Comfort Index Climbs as U.S. Economy Views Reach Five-Year High
Consumer confidence rose last week as an improving job market helped make Americans the least pessimistic about the economy in more than five years.
The Bloomberg Consumer Comfort Index (COMFCOMF) improved to minus 27.3 in the seven days ended July 21, matching its highest level since January 2008, from minus 28.4 the prior period. The measure tracking perceptions about the world’s biggest economy posted its biggest advance since September 2008.
Rising home and equity values this year have brightened consumers’ moods, which may help propel spending following a lull last quarter. The increase in confidence last week was broad-based with six of seven income brackets showing gains, indicating gains in employment are making households more convinced the economic expansion will be sustained.
“What we’re seeing here is consumer sentiment continuing to move in a tight range likely based on Americans’ perceptions of growing job security,” said Joseph Brusuelas, a senior economist at Bloomberg LP in New York.
A report today showed the number of Americans who filed for unemployment benefits rose last week as annual auto-plant shutdowns continued to affect the data. Initial jobless claims climbed by 7,000 to 343,000 in the period ended July 20, the Labor Department said.
Orders for durable goods climbed more than forecast in June, another report from the Commerce Department showed. Bookings for goods meant to last at least three years increased 4.2 percent, led by transportation equipment, after a revised 5.2 percent gain in May that was bigger than initially reported. The median forecast of 79 economists surveyed by Bloomberg called for a 1.4 percent advance. Unfilled orders for big-ticket goods rose the most since December 2007.
Americans showed increased confidence in the state of the economy, with the measure reaching minus 50.5, the strongest reading since January 2008, from minus 55.3 the period before.
Improved views on the economy “are key for further advances in consumer sentiment, given that they’re so much bleaker than ratings of personal finances or the buying climate,” Gary Langer, president of Langer Research Associates LLC in New York, which produces the comfort data for Bloomberg, said in a statement.
A measure of personal finances increased to 4.3 from 3.6 the week before, leaving the gauge 6.5 points below its long-term average since 1985. An index of buying conditions eased to minus 35.8 last week from minus 33.5.
An improving employment picture and historically low borrowing costs are supporting U.S. home sales, boosting consumers’ perception of their wealth as home values rise.

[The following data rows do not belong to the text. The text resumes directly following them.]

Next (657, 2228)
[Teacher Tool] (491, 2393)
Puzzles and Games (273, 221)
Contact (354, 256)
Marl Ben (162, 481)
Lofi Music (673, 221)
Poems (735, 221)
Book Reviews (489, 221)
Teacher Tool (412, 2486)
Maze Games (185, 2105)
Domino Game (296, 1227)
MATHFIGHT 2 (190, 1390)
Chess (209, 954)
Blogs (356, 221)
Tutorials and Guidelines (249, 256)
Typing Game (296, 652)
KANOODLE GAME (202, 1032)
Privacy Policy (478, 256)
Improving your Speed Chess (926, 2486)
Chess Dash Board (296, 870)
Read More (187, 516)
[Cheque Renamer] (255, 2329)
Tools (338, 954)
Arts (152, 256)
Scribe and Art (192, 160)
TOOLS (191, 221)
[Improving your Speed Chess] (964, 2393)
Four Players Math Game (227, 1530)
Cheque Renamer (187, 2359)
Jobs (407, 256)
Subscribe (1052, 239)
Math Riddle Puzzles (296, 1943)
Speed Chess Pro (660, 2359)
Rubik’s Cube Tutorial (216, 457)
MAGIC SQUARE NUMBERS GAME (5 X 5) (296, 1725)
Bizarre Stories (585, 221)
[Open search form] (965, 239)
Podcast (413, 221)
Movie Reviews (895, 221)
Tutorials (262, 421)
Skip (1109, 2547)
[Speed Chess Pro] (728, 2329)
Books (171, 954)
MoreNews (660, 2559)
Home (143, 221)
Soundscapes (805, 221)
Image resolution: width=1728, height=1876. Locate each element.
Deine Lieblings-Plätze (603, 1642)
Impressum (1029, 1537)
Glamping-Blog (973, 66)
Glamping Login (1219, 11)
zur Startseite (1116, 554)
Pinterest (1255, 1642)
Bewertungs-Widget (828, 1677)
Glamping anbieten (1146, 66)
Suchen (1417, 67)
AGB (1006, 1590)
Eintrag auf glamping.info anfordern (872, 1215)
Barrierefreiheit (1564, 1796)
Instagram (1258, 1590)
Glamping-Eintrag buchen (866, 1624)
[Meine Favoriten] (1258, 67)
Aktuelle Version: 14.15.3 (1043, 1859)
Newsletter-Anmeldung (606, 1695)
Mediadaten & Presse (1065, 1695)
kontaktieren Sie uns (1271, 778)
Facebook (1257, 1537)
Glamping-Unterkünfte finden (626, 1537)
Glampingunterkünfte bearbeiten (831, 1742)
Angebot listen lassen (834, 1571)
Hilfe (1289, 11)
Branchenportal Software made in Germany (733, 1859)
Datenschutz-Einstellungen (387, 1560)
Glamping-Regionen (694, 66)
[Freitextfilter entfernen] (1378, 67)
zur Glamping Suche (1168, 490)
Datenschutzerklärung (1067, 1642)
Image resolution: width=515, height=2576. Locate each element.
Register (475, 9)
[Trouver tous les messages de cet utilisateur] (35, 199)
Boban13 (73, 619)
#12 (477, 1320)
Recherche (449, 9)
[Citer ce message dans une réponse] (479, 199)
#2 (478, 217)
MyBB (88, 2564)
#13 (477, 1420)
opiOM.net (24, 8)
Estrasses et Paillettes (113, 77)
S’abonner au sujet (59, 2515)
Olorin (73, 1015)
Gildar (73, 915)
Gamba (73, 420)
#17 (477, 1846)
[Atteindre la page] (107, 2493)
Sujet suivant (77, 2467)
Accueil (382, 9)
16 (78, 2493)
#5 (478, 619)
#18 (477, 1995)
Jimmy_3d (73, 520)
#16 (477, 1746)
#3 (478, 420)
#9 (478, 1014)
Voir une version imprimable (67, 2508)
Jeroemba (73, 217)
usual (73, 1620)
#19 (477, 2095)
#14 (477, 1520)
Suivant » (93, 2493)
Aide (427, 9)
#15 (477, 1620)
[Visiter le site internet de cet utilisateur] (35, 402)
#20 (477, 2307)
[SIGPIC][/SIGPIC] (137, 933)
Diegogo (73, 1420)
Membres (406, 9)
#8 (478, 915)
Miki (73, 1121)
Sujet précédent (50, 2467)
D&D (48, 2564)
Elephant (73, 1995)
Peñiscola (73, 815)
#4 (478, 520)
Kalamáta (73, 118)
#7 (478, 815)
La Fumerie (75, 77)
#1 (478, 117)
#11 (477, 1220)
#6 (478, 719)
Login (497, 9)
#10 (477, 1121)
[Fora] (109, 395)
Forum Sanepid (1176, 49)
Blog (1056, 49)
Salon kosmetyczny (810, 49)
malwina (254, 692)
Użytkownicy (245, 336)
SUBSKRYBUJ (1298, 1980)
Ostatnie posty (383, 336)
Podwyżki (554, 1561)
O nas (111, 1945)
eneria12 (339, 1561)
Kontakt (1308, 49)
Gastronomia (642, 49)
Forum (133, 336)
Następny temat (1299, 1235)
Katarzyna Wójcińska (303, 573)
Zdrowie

Purchases of new houses climbed 8.3 percent to an annualized pace of 497,000 homes, the highest level since May 2008, the Commerce Department said yesterday. The median selling price of a new home appreciated 7.4 percent to $249,700 last month from $232,600 in June 2012.
Positive trends in the housing market are translating into gains for companies such as Whirlpool Corp. (WHR), the world’s largest appliance maker, which raised its earnings forecast for the year amid expectations for better growth in the industry.
“We see demand for replacement purchases as well as improving consumer confidence,” Marc Bitzer, president of Whirlpool North America, said in a July 19 conference call to discuss second quarter earnings. “Therefore, we expect continued growth as we progress throughout the year.”
Rising mortgage rates and increasing gas prices may temper future gains in consumer sentiment. Mortgage applications in the U.S. fell for a sixth straight week in the period ended July 19, the Mortgage Bankers Association index showed yesterday, while the cost of a gallon of regular gasoline averaged $3.67 on July 21, near the highest level in four months, according to figures from AAA, the largest U.S. motoring group.
Confidence among men rose to minus 16.6 last week, its highest since January 2008, from minus 20.7, according to today’s report. Sentiment among women declined to minus 37.3, the worst reading since April, from minus 35.6 in the prior period.
The disparity between the sexes matched its widest since the last week of 2011, and may reflect what has been a widening income gap in the comfort index as median incomes for women tend to be lower than for men, Langer said.
For households earning more the $100,000, the index was positive for a 25th straight week, rising to 18.8 from 14.9 in the prior week. The measure for households earning less than $15,000 improved to minus 66.2 from minus 69.2 a week earlier, its worst reading since January. Those making from $75,000 to $99,900 were the only ones to lose confidence last week.
Comfort among married adults last week was the strongest since January 2008, with the reading rising to minus 17.6 from minus 20.4. The index for renters improved to minus 36 from minus 40.2 the week before.
The Bloomberg Consumer Comfort Index conducts telephone surveys with a random sample of 1,000 consumers ages 18 and older. Each week, 250 respondents are asked for their views on the U.S. economy, personal finances and buying climate. The percentage of negative responses is subtracted from the share of positive views and divided by three. The most recent reading is based on the average of responses over the previous four weeks.
The comfort index can range from 100, indicating every participant in the survey had a positive response to all three components, to minus 100, signaling all views were negative.